To try and return this heterogeneous set of solutions down once again to predictable components we need to understand the software ecosystem, and how each of our components fit into it. If we defer our own solutions to those being adopted by the wider industry we are likely to ride the crest of the technological wave, finding a large set of open source solutions to our problems.

Simplicity is then understanding the nature and constraints of the technological market and adopting solutions based where that is at, and where it is likely to go.

The discipline required to retain simplicity

My job particularly is predicted on the idea that continued development is always required. It is the nature of my position; given that I can build and release some thing that immediately replaces any necessity of my own repetition I make myself immediately obsolete. Accordingly, the temptation is to drive on and create ever more.

However, the painful truth associated with this indefinite trend of creation is that creation itself is not inherently valuable — indeed, just the opposite. By creating new things I can add new behaviour to a system making that system a little less predictable. Moreover, unless I am disciplined this new behaviour will modify the old, leading to a less stable and predictable system over time.

I am, by nature of my going work increasing the complexity of the system — making it less useful for those who currently derive use of it.

The pursuit of simplicity requires then a critical analysis of the total system with a view to remove some parts of it. To quote Antoine de Saint-Exupéry:

“In anything at all, perfection is finally attained not when there is no longer anything to add, but when there is no longer anything to take away.”
https://english.stackexchange.com/a/38838

While designing software to make its constituent components removable is not complex it is practically an extraordinarily difficult task to require us to face up to our previous failures when designing the software and remove them from the system.

Given the choice between retaining some software functionality and reviewing it critically too often we defer to ourselves and keep the functionality in the software “just in case”.
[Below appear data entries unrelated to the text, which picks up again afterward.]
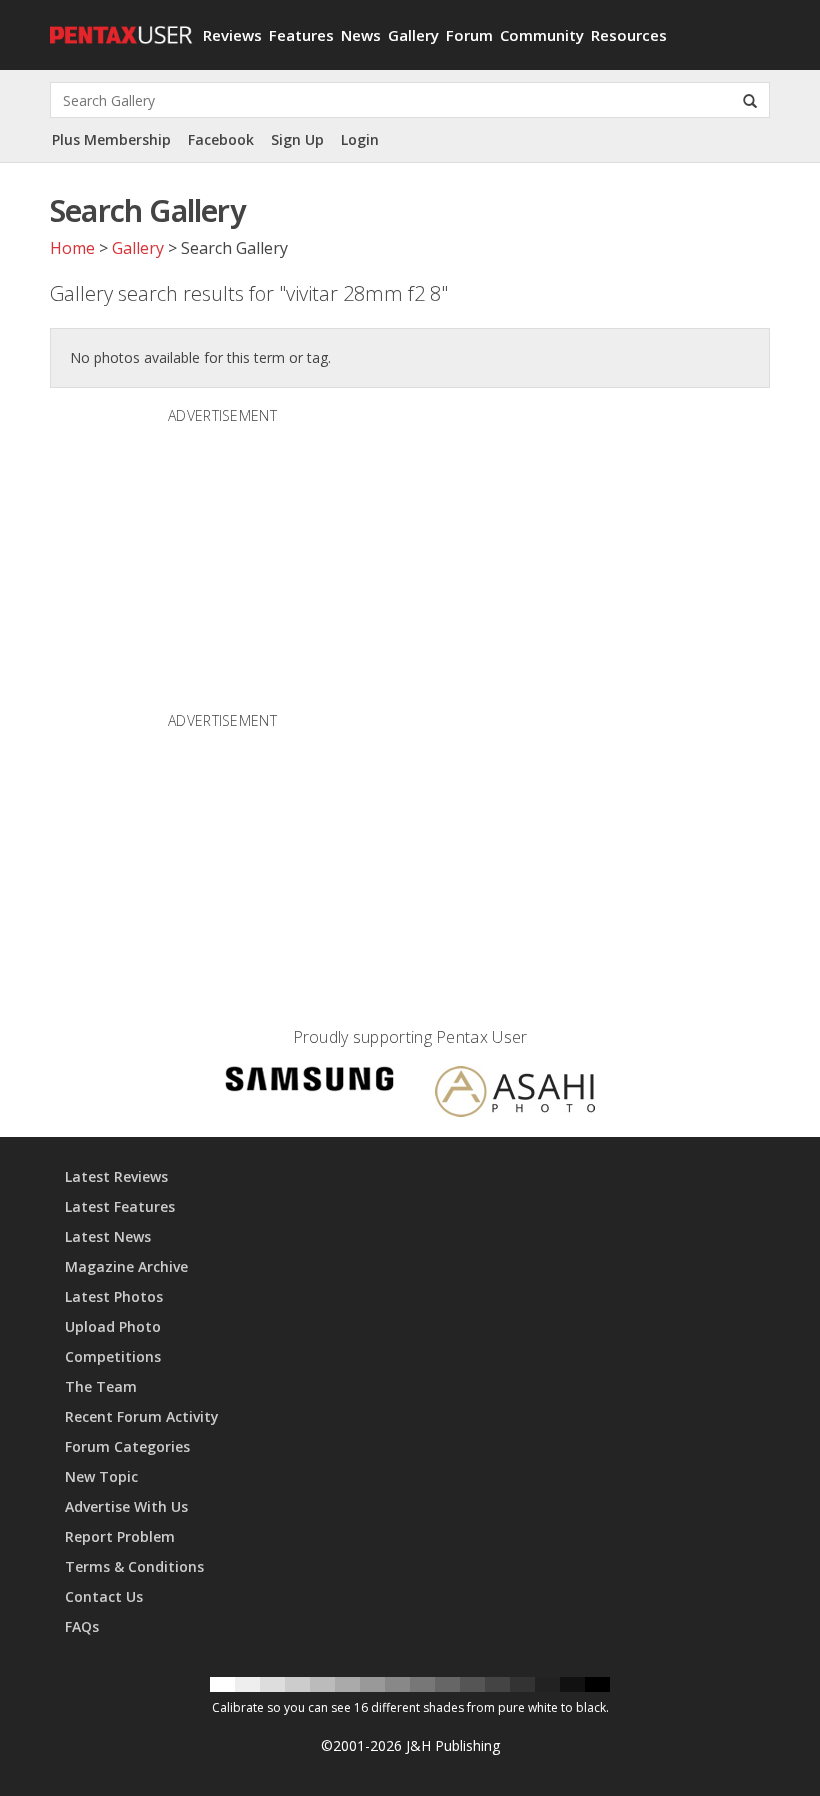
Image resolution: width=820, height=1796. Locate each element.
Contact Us (104, 1596)
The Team (101, 1386)
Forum (469, 35)
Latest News (108, 1236)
Keeping the software simple is then a combination of developing cognisant that we might be wrong and validating our assumptions before developing at all.

The beauty in the craft

While we can be tempted to forget in the frenzied implementation of some feature or other we are obligated to remember we craft these things for consumption by others. Couched in our comfortable offices, nice salaries and general hubris I conjecture that we have forgotten to take the time to appreciate and to share the beauty in our craft.

Software can be beautiful; indeed, for our software to be loved by our users we too need to pour our love into it — to all parts of it. To work together as a team on the single vision that defines our work; to keep in our mind the joy and delight of our users as they consume what we’ve built.

Like any other craftsmanship the success of what we write is not derived on some formulaic approach to solving the problem we have, but rather to being passionate about what we build. It is our obligation to take the time and the effort required to build beautiful software, and to share that software with others.

In Conclusion

Simplicity is, in an ironic fashion a complex and nuanced topic. Beauty is even more subversive; harder still to pin down into some definable property. But being deliberate and disciplined in our consideration of these things while we do our software work can help focus us on what problems users actually have, and help users reach and take onto themselves the things we build.